Hélène. — Oui, enceinte, alors que je croyais ne plus pouvoir faire de gosse. Déjà Antoine, à l’époque, on l’avait eu par FIV ; un miracle. (Comme dans un rêve, le visage douloureux.) De scène, il n’y en a eu qu’une, une seule. (Au public, voix monocorde.) Puis il a disparu. (Il sort de scène mais on entend sa voix en off.)
« Qu’est-ce que tu t’imagines ma pauvre fille ? Tu as cru me draguer, c’est moi qui t’ai eue, toi, la première de la classe, la grande dame, Mme Bernier, devant qui tout le monde s’incline, qui demande des comptes, qui exige, donne des deadlines, regarde de haut. Enculée, tu as été enculée par le pauvre type que t’emmerdais il n’y a pas si longtemps. Va te faire foutre, allez vous faire foutre, toi et ton niard. Poubelle, poubelle pour les deux, toi et ton résidu de bidet. »
J’ai pris le couteau. J’ai fait un an d’HP.
Silvia, grondant. — Le fumier, salopard de merde !
Jeanne, — C’est fini, c’est fini tout ça, il paiera.
Hélène. — Oui, c’est fini, enfin presque. Je continue à aller chez ma psy ; je n’y suis plus obligée, il y a longtemps que le traitement imposé pour ma libération conditionnelle est passé, mais il faut que moi, j’aie la certitude de m’être retrouvée, reconstruite. Ce n’est pas gagné, il y a des moments où je me sens encore fragile.
Jeanne. — Si c’est trop dur pour toi d’être avec nous, pars ; on ne t’en voudra pas.
Silvia, explosant. — Tu rigoles ? C’est bien qu’elle garde sa colère, comme moi, comme toi. (Se tournant vers Hélène.) Tu ne seras vraiment en paix que lorsqu’on l’aura exterminé, et on va s’y mettre, (Vers Jeanne.) n’est-ce pas ? C’est bien pour ça qu’on est là ?
Hélène. — Le plus dur maintenant, ce ne sont plus les faits : il est vivant et le temps a passé ; le plus dur, c’est la question qui reste posée : comment peut-on basculer du jour au lendemain dans un monde où il n’y a plus de repères, aucune notion du bien et du mal ?

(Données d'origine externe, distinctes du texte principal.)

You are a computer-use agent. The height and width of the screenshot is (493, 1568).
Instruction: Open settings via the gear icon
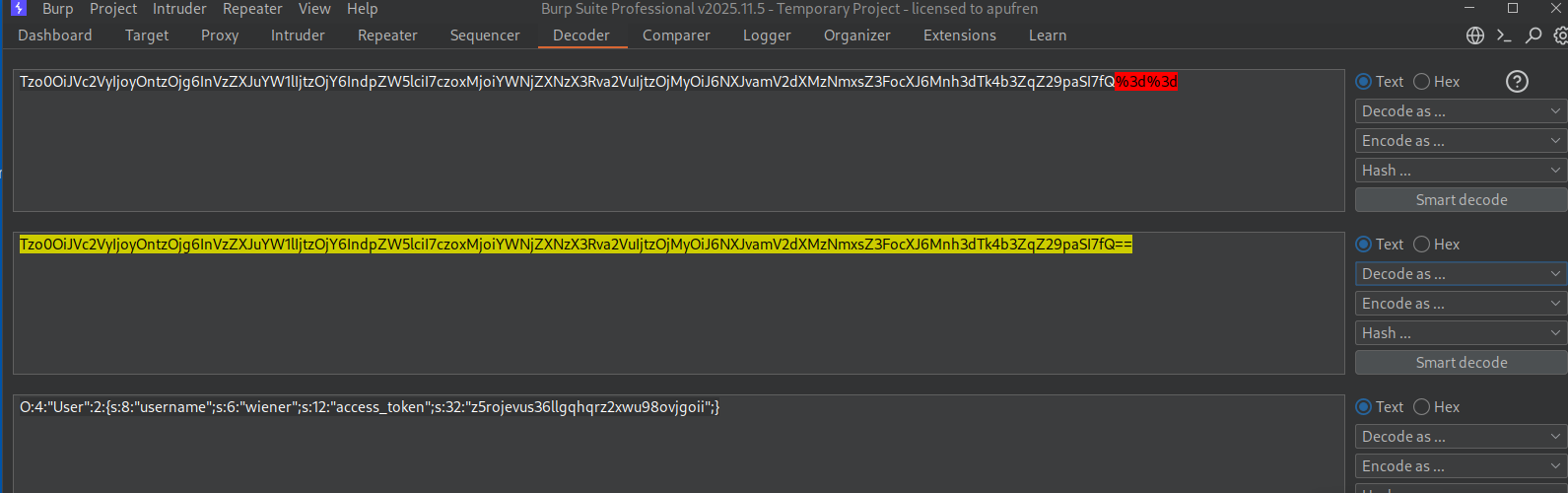click(1560, 35)
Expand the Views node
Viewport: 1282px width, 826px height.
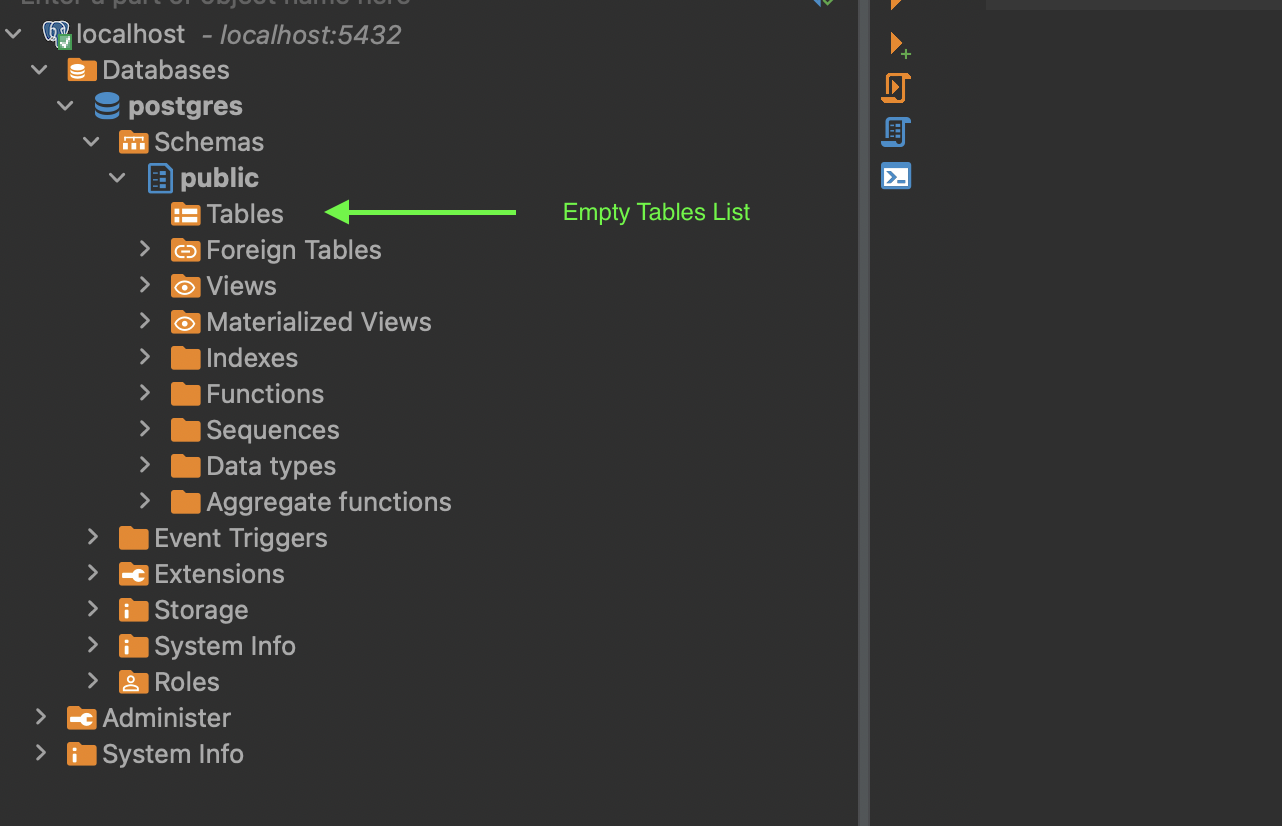click(x=144, y=285)
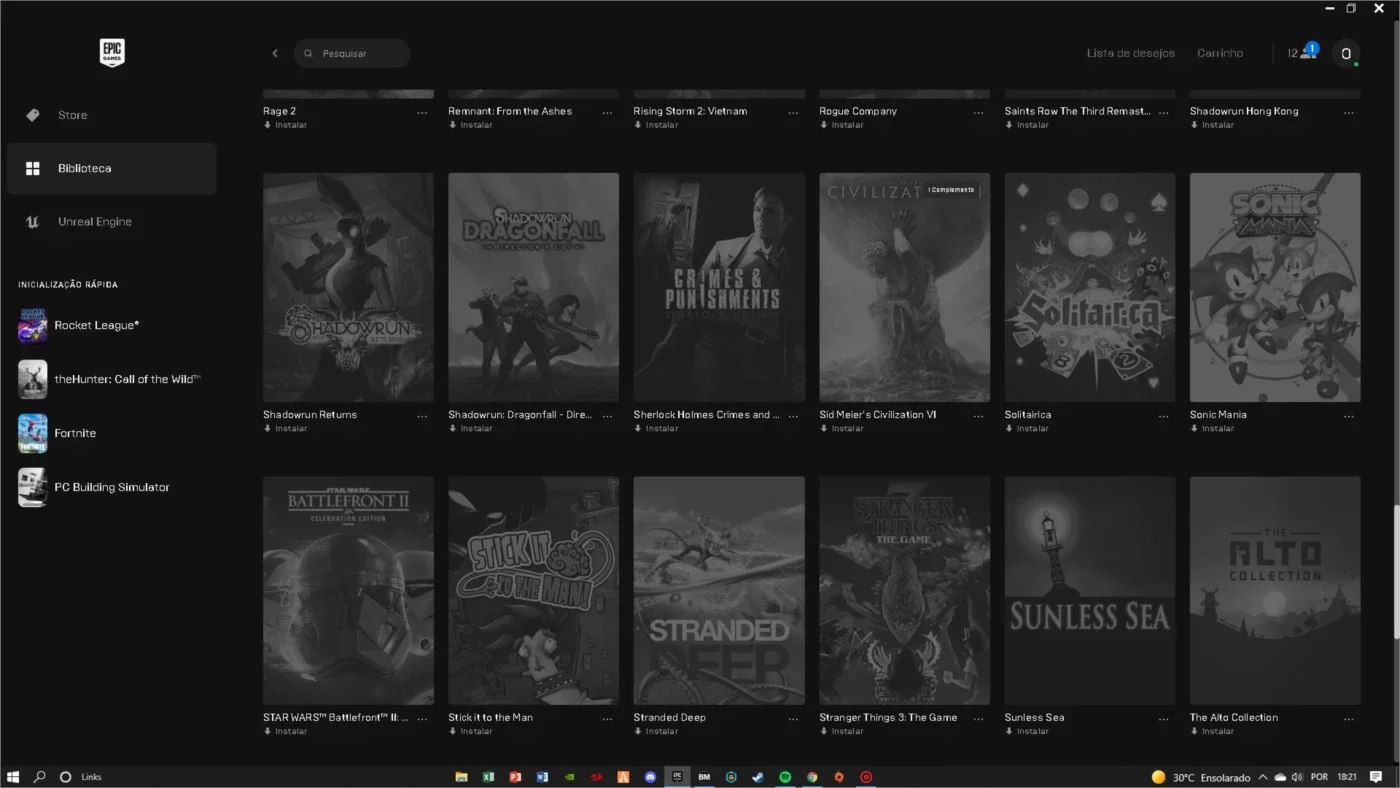Open the ellipsis menu for Shadowrun Returns
This screenshot has width=1400, height=788.
pyautogui.click(x=422, y=416)
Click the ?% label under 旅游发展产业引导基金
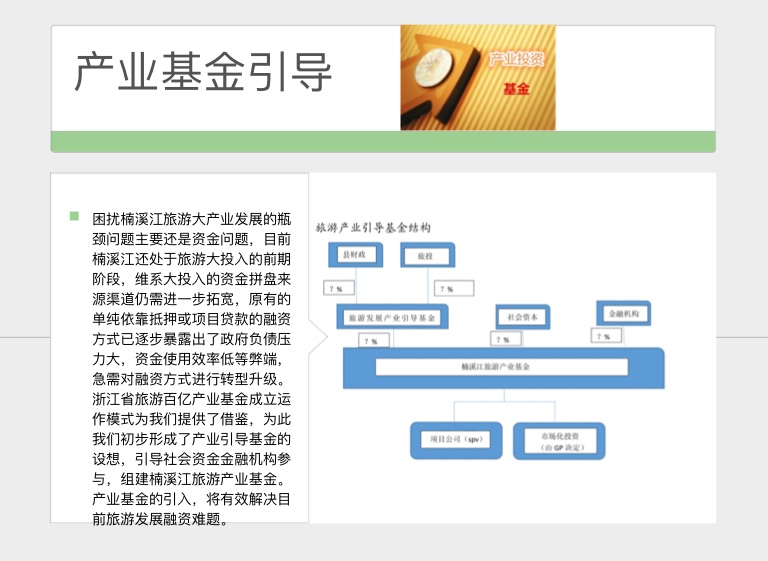Viewport: 768px width, 561px height. pyautogui.click(x=374, y=341)
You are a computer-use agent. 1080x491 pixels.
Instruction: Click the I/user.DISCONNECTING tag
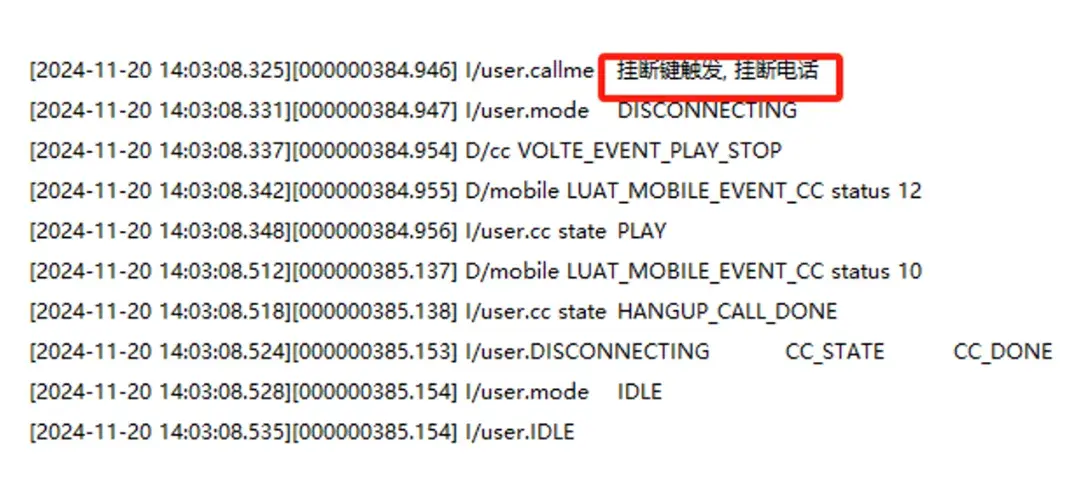tap(588, 352)
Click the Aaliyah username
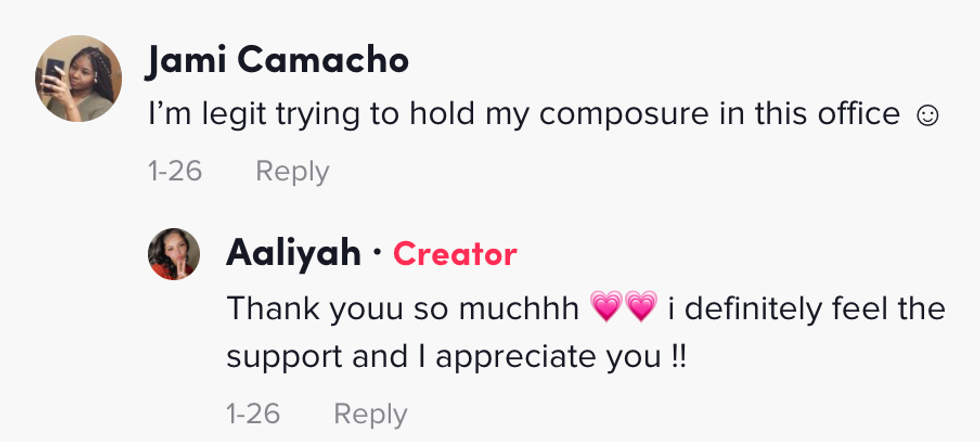Viewport: 980px width, 442px height. point(294,254)
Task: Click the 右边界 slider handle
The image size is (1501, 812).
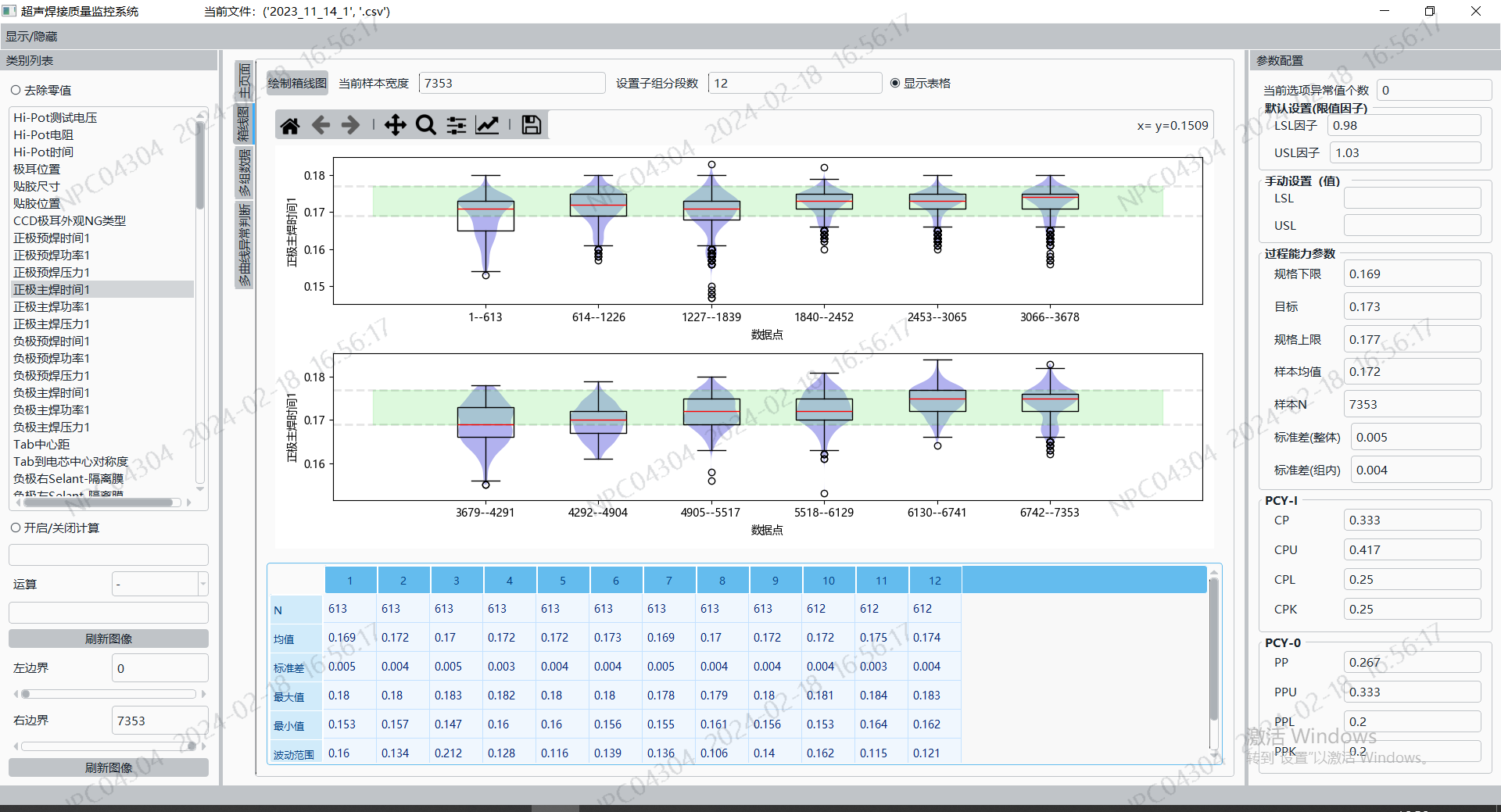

Vie tranquille, rangée, heureuse, et puis l’amour qui dévaste tout ; mon geste, car enfin, j’ai bien tenté de le tuer, il s’en est fallu d’un cheveu. La question reste posée, je crois que je n’aurai jamais la réponse.
Silence. Chacune est dans ses pensées, dans son histoire.
Jeanne, se secouant. — Bon, il faut que j’aille chercher Annick. Ça ira ? Je te laisse avec Silvia, ressortez, allez faire un tour, respirez, changez-vous les idées.
Silvia lui fait signe de partir et reste seule avec Hélène.
Silvia. — Et après ?
Hélène. — Scandale ! Tu imagines ? Dans ce microcosme !
Moi, j’étais KO, complètement sonnée. Il a donné sa version aux flics. Un : « Oui, je connais Mme Bernier, nous travaillons dans la même boîte. » Deux : « Oui, notre relation a pris un tour plus personnel depuis quelques mois, mais je vous en prie, n’en faites pas état, soyez discrets, je suis marié, comprenez-le. » Trois : « J’ai voulu rompre, elle devenait trop accaparante, elle s’est jetée sur moi, comme une folle, un couteau à la main. » Quatre, le must, façon grand seigneur : « Si je n’avais pas pissé le sang et eu besoin d’aller me faire recoudre, jamais vous n’auriez été au courant. » Et enfin, cerise sur le gâteau : « Je lui pardonne, oublions tout cela, classez l’affaire. »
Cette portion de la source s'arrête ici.